Compression wear is designed to be worn in close contact with the body. It should be characterized by elasticity, excellent wearing comfort and lightness. Those attributes are usually achieved by spinning yarns of special functional properties in order to produce the functional compression wear, which will improve self-confidence, exercise ability, athletic performance, blood circulation, energy, physical recovery and reduced muscle fatigue (Watson and Rorke, 2016). In sports sciences, studies on the effects of compression wear indicate that venous pressure decreases when exercising with compression stockings or tights, thus increasing venous blood flow (Miyamoto & Kawakami, 2015; Norris et al., 1984; Partsch & Mosti, 2013). After exercise, muscle damage is reduced, and muscle tremors, vibrations, and pain are reduced to improve the exercise effect (Ali et al., 2007; Bieuzen et al., 2014; Ferguson et al., 2014; Hill et al., 2014). Unlike stockings, leggings are on the rise because of expectations that the lower body will be tightened under constant pressure to compensate for the body shape. However, unlike medical compression stockings, general leggings are not designed with the clothing pressure applied to each body part in mind. Therefore, if leggings are constructed to place constant pressure to every part of the lower extremities, without gradual increase in pressure value, they can interfere with the blood flow from the ankles to the thighs. Diseases such as varicose veins, for example, are particularly common among women. Compression stockings are often the first line of treatment and come in a variety of lengtThs and apply different pressures to support the flow of blood in the veins (Knight, 2021; Yvette, 2017). Medical compression stockings are effective in treating varicose veins by reducing or closing the diameter of the lower extremities or deep vein to prevent blood reflux (Partsch & Partsch, 2005; Partsch et al., 2002; Sarin et al., 1992), and depending on the symptoms, physician can prescribe medical compression stockings by adjusting the stiffness.

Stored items
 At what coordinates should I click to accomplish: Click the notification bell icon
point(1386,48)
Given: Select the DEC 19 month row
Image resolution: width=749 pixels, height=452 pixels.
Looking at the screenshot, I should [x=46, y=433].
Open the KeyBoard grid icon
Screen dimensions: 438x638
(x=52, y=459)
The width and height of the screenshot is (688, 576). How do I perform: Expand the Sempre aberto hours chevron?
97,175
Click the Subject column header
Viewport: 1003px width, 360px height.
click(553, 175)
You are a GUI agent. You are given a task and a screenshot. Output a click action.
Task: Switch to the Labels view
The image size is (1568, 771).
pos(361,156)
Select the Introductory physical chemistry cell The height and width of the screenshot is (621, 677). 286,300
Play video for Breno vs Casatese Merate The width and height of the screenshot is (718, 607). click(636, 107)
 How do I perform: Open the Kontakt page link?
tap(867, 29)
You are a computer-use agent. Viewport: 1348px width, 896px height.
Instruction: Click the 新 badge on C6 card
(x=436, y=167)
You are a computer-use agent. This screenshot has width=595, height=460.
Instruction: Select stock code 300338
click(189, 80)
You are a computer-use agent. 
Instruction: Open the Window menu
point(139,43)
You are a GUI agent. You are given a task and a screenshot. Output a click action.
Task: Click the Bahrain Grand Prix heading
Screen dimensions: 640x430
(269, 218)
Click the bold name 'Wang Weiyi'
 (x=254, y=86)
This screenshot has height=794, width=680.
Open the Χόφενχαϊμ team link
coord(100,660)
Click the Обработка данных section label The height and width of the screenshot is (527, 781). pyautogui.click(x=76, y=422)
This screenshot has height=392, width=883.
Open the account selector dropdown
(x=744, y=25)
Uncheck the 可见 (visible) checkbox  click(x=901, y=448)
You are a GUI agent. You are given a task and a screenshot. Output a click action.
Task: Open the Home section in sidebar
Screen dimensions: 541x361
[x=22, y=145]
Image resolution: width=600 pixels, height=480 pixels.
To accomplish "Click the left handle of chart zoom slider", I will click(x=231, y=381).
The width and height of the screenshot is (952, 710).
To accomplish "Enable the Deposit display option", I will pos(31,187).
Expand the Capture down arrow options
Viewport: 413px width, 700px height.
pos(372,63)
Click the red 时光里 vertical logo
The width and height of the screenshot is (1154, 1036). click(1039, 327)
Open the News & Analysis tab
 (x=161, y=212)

* **Task brief**
List the qualities that the compression wear passage says compression wear should be characterized by. You will not need the entries for this.

* **Answer section**
Elasticity, excellent wearing comfort, lightness